A Cloudflare Inc. investor sued it in Delaware, claiming its board is concealing critical details ahead of a shareholder vote on “unprecedented mega-grants” of stock to co-founders Matthew Prince and Michelle Zatlyn that are worth up to $3.35 billion each.
The lawsuit, docketed Thursday, accuses the founders of deciding “to effectively blackmail their own boards of directors” into handing out huge grants of stock—triggered at various stock price thresholds—so long as they “maintain certain titles,” without imposing any actual performance-based conditions.
The “patently unfair” equity awards “could be the mega-grant” at a major tech company “that finally causes a stockholder revolt,” which is why they’re also being tied to more reasonable pay packages for other company executives in a single all-or-nothing vote, according to the proposed class action.
“The non-founder awards may rightfully be seen as necessary to protect the company from a mass employee exodus,” so “stockholders offended by the magnitude” of the multibillion-dollar payout to the founders “may feel coerced to vote in its favor” anyway, the suit says.

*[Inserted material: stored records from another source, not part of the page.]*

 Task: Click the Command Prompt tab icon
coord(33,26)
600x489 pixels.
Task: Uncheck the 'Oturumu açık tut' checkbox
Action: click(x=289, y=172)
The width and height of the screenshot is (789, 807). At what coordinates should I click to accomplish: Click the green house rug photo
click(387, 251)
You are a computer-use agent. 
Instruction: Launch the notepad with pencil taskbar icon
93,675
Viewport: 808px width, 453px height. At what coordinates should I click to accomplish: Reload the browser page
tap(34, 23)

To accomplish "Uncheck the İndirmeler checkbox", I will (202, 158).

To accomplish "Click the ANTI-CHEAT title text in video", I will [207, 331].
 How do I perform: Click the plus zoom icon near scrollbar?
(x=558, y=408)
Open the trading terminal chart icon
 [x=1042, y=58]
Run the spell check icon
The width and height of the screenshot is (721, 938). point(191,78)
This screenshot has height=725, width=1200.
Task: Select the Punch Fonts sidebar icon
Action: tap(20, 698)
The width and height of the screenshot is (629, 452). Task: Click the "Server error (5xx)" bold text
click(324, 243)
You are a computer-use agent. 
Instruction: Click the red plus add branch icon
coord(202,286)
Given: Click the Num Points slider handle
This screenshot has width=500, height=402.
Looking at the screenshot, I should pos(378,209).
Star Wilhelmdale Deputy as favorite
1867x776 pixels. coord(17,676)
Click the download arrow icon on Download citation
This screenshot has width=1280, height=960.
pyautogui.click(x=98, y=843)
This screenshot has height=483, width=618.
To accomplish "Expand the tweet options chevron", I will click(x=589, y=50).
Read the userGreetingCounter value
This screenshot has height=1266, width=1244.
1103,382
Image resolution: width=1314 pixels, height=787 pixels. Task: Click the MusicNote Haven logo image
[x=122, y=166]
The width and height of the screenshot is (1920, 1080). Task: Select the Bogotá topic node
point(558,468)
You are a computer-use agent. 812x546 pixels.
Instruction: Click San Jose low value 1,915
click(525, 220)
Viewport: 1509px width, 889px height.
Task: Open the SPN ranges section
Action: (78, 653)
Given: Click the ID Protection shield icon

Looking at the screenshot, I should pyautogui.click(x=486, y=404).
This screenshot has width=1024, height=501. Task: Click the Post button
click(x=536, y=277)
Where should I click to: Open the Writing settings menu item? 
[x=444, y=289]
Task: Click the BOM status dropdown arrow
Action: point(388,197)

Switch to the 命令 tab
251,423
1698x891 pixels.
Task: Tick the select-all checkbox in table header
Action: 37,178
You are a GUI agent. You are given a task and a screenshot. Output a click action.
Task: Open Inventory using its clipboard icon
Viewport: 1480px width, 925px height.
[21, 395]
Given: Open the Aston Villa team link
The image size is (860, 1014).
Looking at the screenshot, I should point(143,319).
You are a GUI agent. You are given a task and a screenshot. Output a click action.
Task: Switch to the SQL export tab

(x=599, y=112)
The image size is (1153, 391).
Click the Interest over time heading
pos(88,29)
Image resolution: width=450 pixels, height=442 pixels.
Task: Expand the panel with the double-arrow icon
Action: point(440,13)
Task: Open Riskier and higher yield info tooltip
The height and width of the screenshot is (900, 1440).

Cloudflare didn’t immediately respond to a request for comment Thursday. The suit also targets Prince, Zatlyn, and six other board members.
According to the complaint in Delaware Chancery Court, the proposed award to Prince and Zatlyn is aimed at allowing them to keep their voting control over the company while selling down stakes of super-voting class B shares worth $4.1 billion and $1.4 billion, respectively.
Although the package is technically being put to a majority-of-the-minority vote by non-insiders, the stockholders eligible to participate will include several employees who have a direct interest in the transaction because they’re eligible for the “non-founder awards,” the suit says.
They stock grants are allegedly part of a trend among Silicon Valley compensation committees that have long disregarded “all historic notions” of how executive pay is supposed to work and treated “one controlling founder after another like he or she is an irreplaceable business messiah.”
“Perhaps there will come a point when a board or compensation committee actually stands up to one of these founders,” the complaint says. “In the meanwhile, it is critical that to the extent such mega-grants are presented for a vote by minority stockholders, such votes are adequately informed.”
The suit seeks a court order blocking the vote, which is set for June 2.
Cause of Action: Breach of fiduciary duty.
Relief: An injunction, costs, fees, and interest.
Potential Class Size: Thousands of holders of 278.5 million class A shares worldwide.
Attorneys: The plaintiff is represented by Bernstein Litowitz Berger & Grossmann LLP, Friedman Oster & Tejtel PLLC, and Kaskela Law LLC.
The case is Xu v. Cloudflare Inc., Del. Ch., No. 2022-0315, complaint filed 4/7/22.